Marie adores French macaroons, it must be the delicate crisp of the shell followed by the ever so gooey centre. Not to mention the lighter than air presence on the tongue and the sweet filling.
We have attempted and failed to recreate this on our own kitchen. It all started off well, grinding the almonds
with the confectioners sugars and sifting it to remove any menacingly large pieces that threatened to tip the delicate balance of egg white and powder. We also thought we had a secret ingredients that would pull us through to safety….egg white powder. This was something that had not been used in earlier attempts. But as you can see from the photo to the right we were mistaken, foolishly so. The contents escaped from underneath and stuck to the parchment paper. So we abandoned the macaroon ship.
We did however make A LOT of meringue in the months that followed with great success, and this lead me to do some thinking. If we used a more stabilised form of whipped egg white , success may be within our grasp. Meringue was the perfect jumping off point. Also the egg would already be cooked so it would only need drying out, also a silpat was the better surface than parchment for this.
This is an experimental recipe try it if you like, but remember we’re still working on it.
We started with an Italian meringue base;
Weigh 6 oz sugar, we added a little vanilla sugar to regular sugar. Measure 2 oz of water.
Combine the water and sugar in a saucepan over a low heat, stirring to dissolve the sugar. With a pastry brush dipped in cold water remove sugar crystals that collect around the edge of the pan.
Dissolve 1/16 teaspoon of cream of tartar in 1/2 teaspoon of water and stir into the sugar syrup. Bring the syrup to boiling point and continue to wash away any sugar crystals that are clinging to the sides.

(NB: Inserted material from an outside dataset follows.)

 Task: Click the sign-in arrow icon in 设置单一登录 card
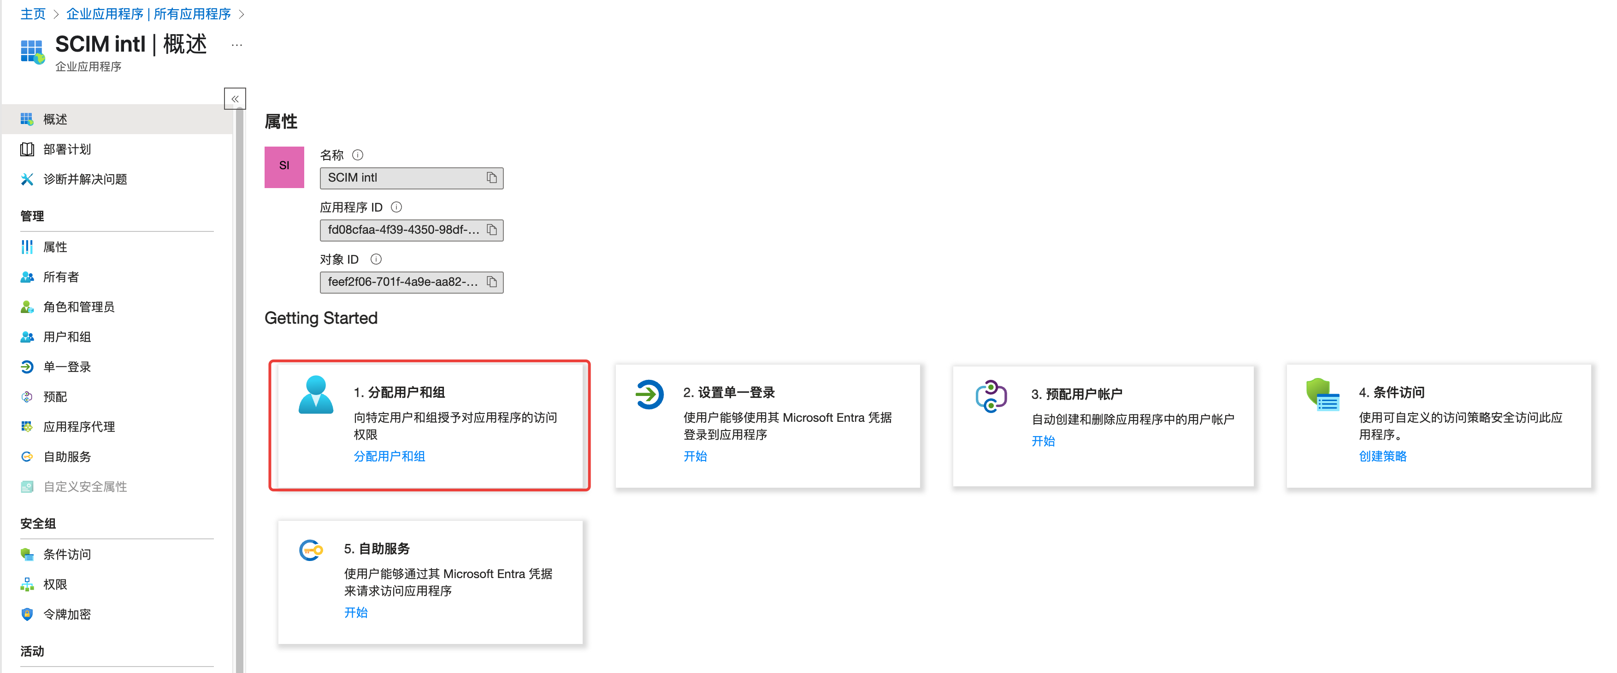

While the sugar syrup is coming to a boil whip together 1/4 pint of egg whites and 2 oz sugar in a mixer. Using a medium speed whip until they are opaque and begin growing.
Add the sugar syrup in a steady stream to the beaten egg whites. Decrease to a slow setting and continue to beat until they are cold.
This is what you’ll end up with. Thick, glossy, luscious meringue.
Heat your oven to 350° and line a baking sheet with silpat
Weigh 4 oz of smooth peanut butter and put in a small bowl. Weigh 8 oz meringue and put to one side.
At this point you need to sacrifice about 1 oz of meringue and mix it into the peanut butter. This will lighten the peanut butter and it will be easier to mix into the rest of the meringue.
Now mix this into the meringue
Spoon the meringue into a piping bag fitted with # 12 nozzle
Pip the meringues. Ours were about 1 inch in diameter and 3/8 inch thick. Leave about a fingers width between each one.
There is enough meringue to make 64 halves
Press down any peeks with a wetted finger.
Bake them in the oven for about 7 minutes, then turn the oven off, wedge open the door a little and leave for another 5 minutes.
These deflated a little more than we thought, French macaroons puff slightly. They are chewy in the middle so it’s a start. Leave them to cool.
Now for the filling spread on a little raspberry jam… my favourite
And top with another half
For double PB & J macaroons spread peanut butter on one half and jam on the other.
This was an excellent beginning but I’m going to keep working on these tasty little things.